**AIM OF THE EXERCISE:** Print the listing in full, with no character changed.

**SUPPLIED RECORDS:**
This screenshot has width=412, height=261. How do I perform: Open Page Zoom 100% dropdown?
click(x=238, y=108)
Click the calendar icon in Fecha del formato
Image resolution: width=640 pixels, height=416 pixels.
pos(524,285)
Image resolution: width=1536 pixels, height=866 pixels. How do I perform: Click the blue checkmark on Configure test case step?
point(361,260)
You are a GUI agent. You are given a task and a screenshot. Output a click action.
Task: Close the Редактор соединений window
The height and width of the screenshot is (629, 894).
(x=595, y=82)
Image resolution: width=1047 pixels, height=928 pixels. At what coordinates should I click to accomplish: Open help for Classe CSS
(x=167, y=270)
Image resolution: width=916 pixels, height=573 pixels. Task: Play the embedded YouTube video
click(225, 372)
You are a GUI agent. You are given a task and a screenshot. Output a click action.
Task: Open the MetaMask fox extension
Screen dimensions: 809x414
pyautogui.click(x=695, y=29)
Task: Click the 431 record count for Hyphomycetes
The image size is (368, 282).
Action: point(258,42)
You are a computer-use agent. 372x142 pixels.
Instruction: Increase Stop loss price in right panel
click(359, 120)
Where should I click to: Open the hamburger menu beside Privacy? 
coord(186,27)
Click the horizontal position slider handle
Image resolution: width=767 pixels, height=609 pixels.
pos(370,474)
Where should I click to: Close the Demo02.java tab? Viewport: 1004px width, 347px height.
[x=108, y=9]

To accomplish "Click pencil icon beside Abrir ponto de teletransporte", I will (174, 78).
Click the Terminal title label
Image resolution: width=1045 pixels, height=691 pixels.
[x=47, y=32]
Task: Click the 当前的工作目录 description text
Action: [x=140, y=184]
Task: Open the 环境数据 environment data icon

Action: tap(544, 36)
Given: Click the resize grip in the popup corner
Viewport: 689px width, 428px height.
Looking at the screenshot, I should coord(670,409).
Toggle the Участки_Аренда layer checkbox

**WRITTEN SOLUTION:**
This screenshot has width=412, height=261. How do I perform: Open Page Zoom 100% dropdown?
click(x=238, y=108)
Click the calendar icon in Fecha del formato
Image resolution: width=640 pixels, height=416 pixels.
pos(524,285)
Image resolution: width=1536 pixels, height=866 pixels. How do I perform: Click the blue checkmark on Configure test case step?
point(361,260)
You are a GUI agent. You are given a task and a screenshot. Output a click action.
Task: Close the Редактор соединений window
The height and width of the screenshot is (629, 894).
(x=595, y=82)
Image resolution: width=1047 pixels, height=928 pixels. At what coordinates should I click to accomplish: Open help for Classe CSS
(x=167, y=270)
Image resolution: width=916 pixels, height=573 pixels. Task: Play the embedded YouTube video
click(225, 372)
You are a GUI agent. You are given a task and a screenshot. Output a click action.
Task: Open the MetaMask fox extension
Screen dimensions: 809x414
pyautogui.click(x=695, y=29)
Task: Click the 431 record count for Hyphomycetes
The image size is (368, 282).
Action: point(258,42)
You are a computer-use agent. 372x142 pixels.
Instruction: Increase Stop loss price in right panel
click(359, 120)
Where should I click to: Open the hamburger menu beside Privacy? 
coord(186,27)
Click the horizontal position slider handle
Image resolution: width=767 pixels, height=609 pixels.
pos(370,474)
Where should I click to: Close the Demo02.java tab? Viewport: 1004px width, 347px height.
[x=108, y=9]

To accomplish "Click pencil icon beside Abrir ponto de teletransporte", I will (174, 78).
Click the Terminal title label
Image resolution: width=1045 pixels, height=691 pixels.
[x=47, y=32]
Task: Click the 当前的工作目录 description text
Action: [x=140, y=184]
Task: Open the 环境数据 environment data icon

Action: tap(544, 36)
Given: Click the resize grip in the popup corner
Viewport: 689px width, 428px height.
Looking at the screenshot, I should coord(670,409).
Toggle the Участки_Аренда layer checkbox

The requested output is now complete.